Whoa at 250,000 and even more so The Wild at 240,000 were starting to test the limits of even the new iMac so I decided to start using it to push other patterns to 200,000 from wherever I had paused them on the old iMac, though the first of those, the common enough bilaterally symmetric Wide-Block, has now in its second pause still only at 190,000 while I redirect priorities.

The first of those pauses was during an arguably overdue and somewhat interesting diversion into adjacent rules which also drew my attention back to two state b3/s345 (Conway's Life is b2/s23) which can be considered the base rule of Generations 345/3/6 (aka LOTE) and shares a few emergent properties including "sym" (space)ships. In the large, b3/s345 produces a rapidly growing circle of the kind of maze that commonly but temporarily stabilises within LOTE's relatively slowly growing chaotic core areas where it has a statistical upper size limit. In contrast any viable b3/s345 traps a large number and seeming variety of cyclic patterns as it grows which may be at the heart of the performance issues it ran into which prompted me to try to run it on the new iMac. Then when it was stalling not far beyond 48,000 with a live cell (two state) population less than half that reached with (six state) LOTE, our main electric switch failed and since that dark night I haven't got back to it because of something that has stayed more interesting.
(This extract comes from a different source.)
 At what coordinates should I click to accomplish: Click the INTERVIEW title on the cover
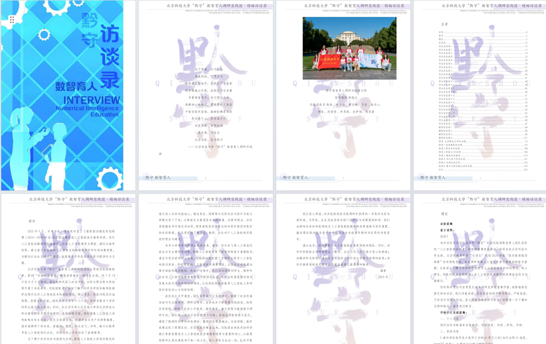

From time to time I've run "look aheads" on various sub patterns relying on a now well confirmed but still statistical rule of thumb that no significant information travels faster than ship/engine speed of 1/2 cell per iteration. There are important local examples where this is not true, but given a well selected boundary which is regularly trimmed accordingly, such look aheads can be quite reliable longer term. I've long been interested in the S flank of Whoa because of an extraordinary series of interactions based on the p512t erosion of a wreckage-strewn tagalonged track that has a working paper title "Imagining Pythagorus" but which is a whole other story, though also the reason I pushed Whoa to 250,000 before seriously resuming The Wild.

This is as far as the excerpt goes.